The national onslaught began on October 11, when MSNBC welcomed Dave Zirin of the radical magazine The Nation to spread the quote that Limbaugh believed “slavery had its merits.” Zirin, who was described only as a “sportswriter,” charged that players “don't want an owner who has said slavery was a good thing because it made the streets safer.” Anchor Contessa Brewer accepted the claim as true, wondering about Limbaugh’s bid: “Is there anything the NFL commissioner, or anybody else for that matter, can do to stop it?” Zirin added that NFL players “don't to see a swine owning a ram.” He closed the interview by deriding the radio host as someone who has “open, publicly-stated contempt for people with dark skin.” MSNBC didn’t ask him why Limbaugh has often used black professor Walter Williams as a substitute host on his radio show.
Later that day, MSNBC’s David Shuster repeated a version of the fabricated quote. “An NFL spokesman says the Rams have not agreed to sell to anyone and that there are other bidders. Meantime, the Pittsburgh Steelers linebacker James Farrior says Limbaugh should be denied the privilege of owning an NFL franchise for comments like ‘slavery had its merits.’” The on-screen graphic ran the fake quote “Slavery Had Its Merits” and the source was “Cited by James Farrior, Pittsburgh Steelers.”
CNN anchor Rick Sanchez joined in on Monday afternoon: “Limbaugh’s perceived racist diatribes are too many to name. Here’s a sample. He once declared that ‘slavery built the South. I’m not saying we should bring it back. I’m just saying it had its merits. For one thing, the streets were safer after dark.’” The on-screen graphic offered this incredibly vague footnote “Rush Limbaugh On The Radio.”
On Tuesday afternoon, Sanchez returned to the subject, not to retract the quote or offer any evidence of its authenticity, but merely to note that they had run the quote the day before and read Rush Limbaugh’s denial that he ever uttered the quote. Sanchez dismissed the idea of accuracy as germane, as long as black liberals remained offended: “Obviously, that does not take away the fact that there are other quotes which have been attributed to Rush Limbaugh, which many people in the African-American community and many other minority communities do find offensive.”
MSNBC merely repeated the phony quote on Tuesday. Anchor Tamron Hall said NFL players “cite Limbaugh’s litany of racially charged remarks over the years and those include, quote, him saying this, ‘Slavery has its merits.’ That is a quote.” Hall then had the audacity to claim that “David [Shuster] and I are very careful about this, because you do not know a person’s heart.

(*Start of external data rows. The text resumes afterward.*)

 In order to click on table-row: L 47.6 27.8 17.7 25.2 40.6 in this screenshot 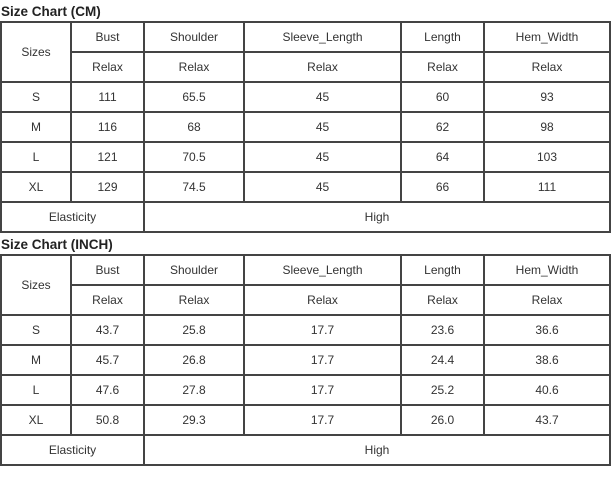, I will do `click(306, 390)`.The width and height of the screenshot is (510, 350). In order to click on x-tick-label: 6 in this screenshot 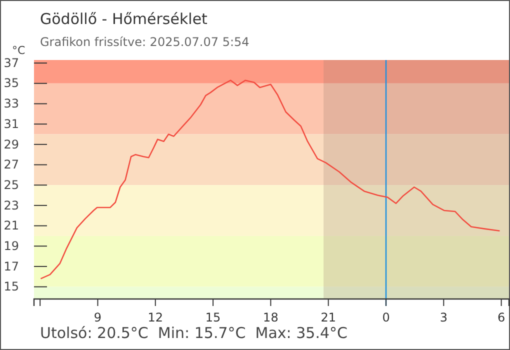, I will do `click(502, 318)`. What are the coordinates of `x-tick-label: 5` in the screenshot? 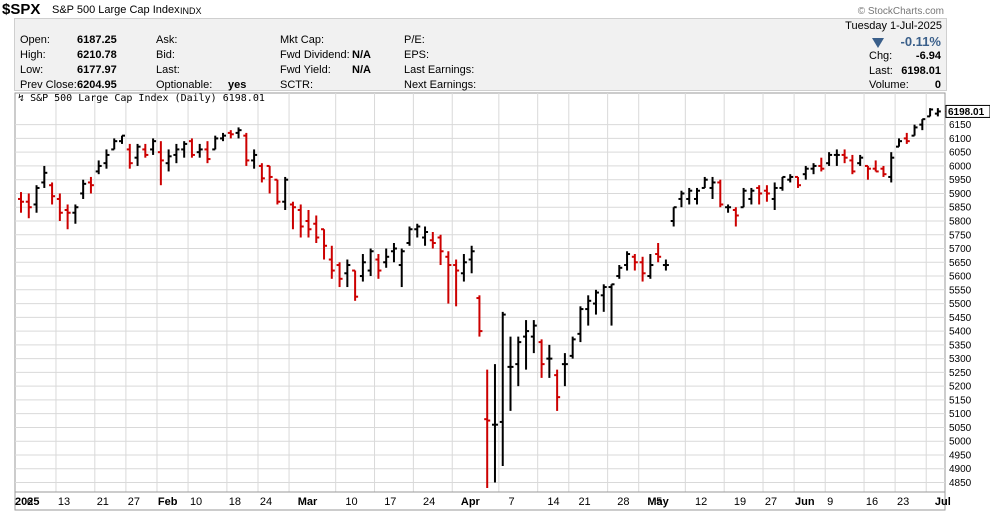 It's located at (659, 502).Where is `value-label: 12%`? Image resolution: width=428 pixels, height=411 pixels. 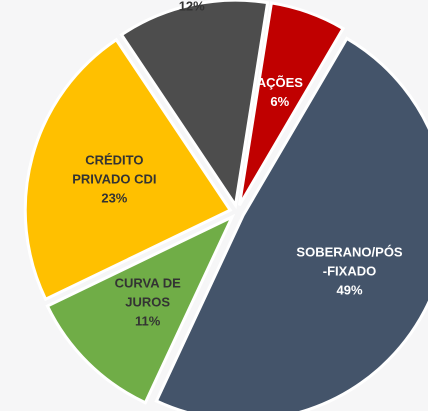 value-label: 12% is located at coordinates (192, 7).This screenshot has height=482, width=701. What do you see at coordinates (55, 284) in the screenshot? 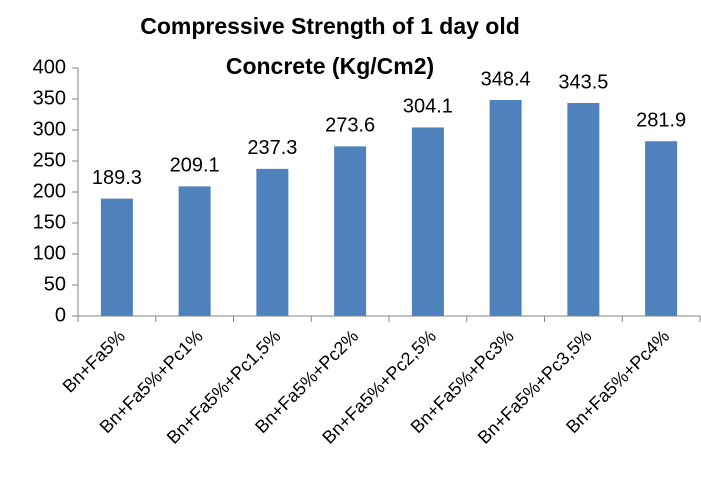
I see `y-tick-label: 50` at bounding box center [55, 284].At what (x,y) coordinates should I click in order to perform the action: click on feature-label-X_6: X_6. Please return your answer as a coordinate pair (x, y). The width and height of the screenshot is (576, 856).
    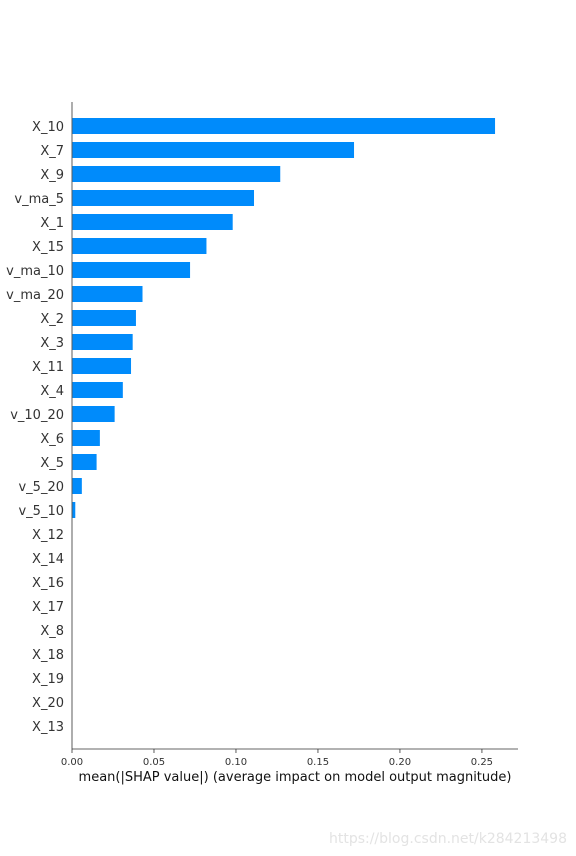
    Looking at the image, I should click on (52, 440).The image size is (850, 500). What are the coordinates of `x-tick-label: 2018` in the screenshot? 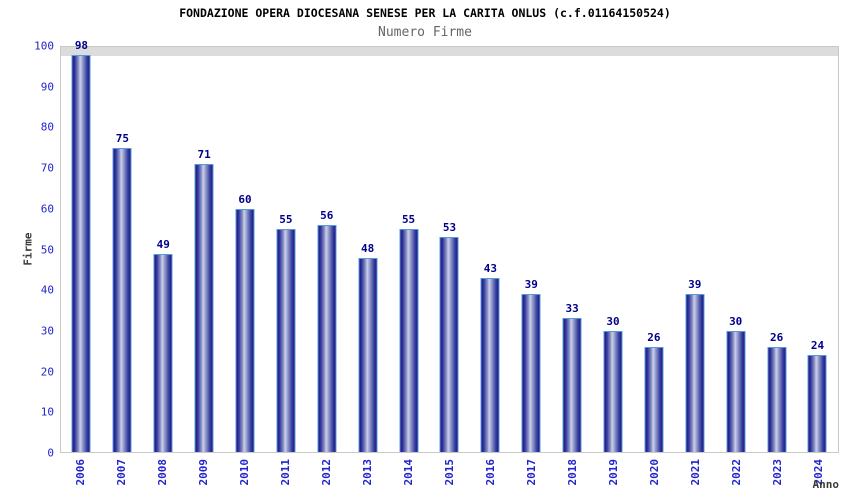 It's located at (572, 472).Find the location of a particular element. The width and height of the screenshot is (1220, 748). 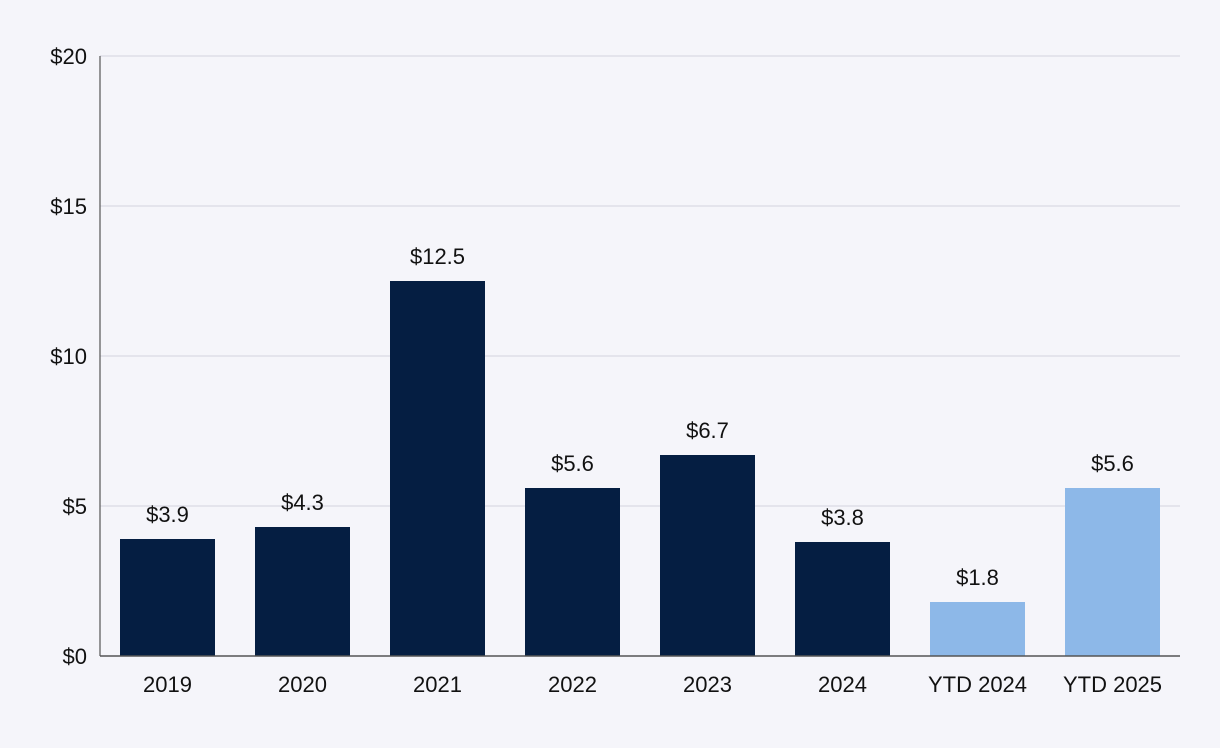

You cannot speak for a person’s motivation. But you can use their words in defining their character.”
Hall’s guest, Karen Hunter, compounded the fake quotes: “He even said that Dr. Martin Luther King, his killer, James Earl Ray should have a medal given to him, a medal of honor given to him. He says, ‘We miss you, James.‘ You can go online as to the top ten Rush Limbaugh racist comments.” The absurd charge that Limbaugh praised the convicted killer of Martin Luther King also emerged from Jack Huberman’s 101 People book. When you get called racist by the guy who says the assassin of Martin Luther King, Jr. should get the Medal of Honor, consider yourself honored. Also, nauseated.”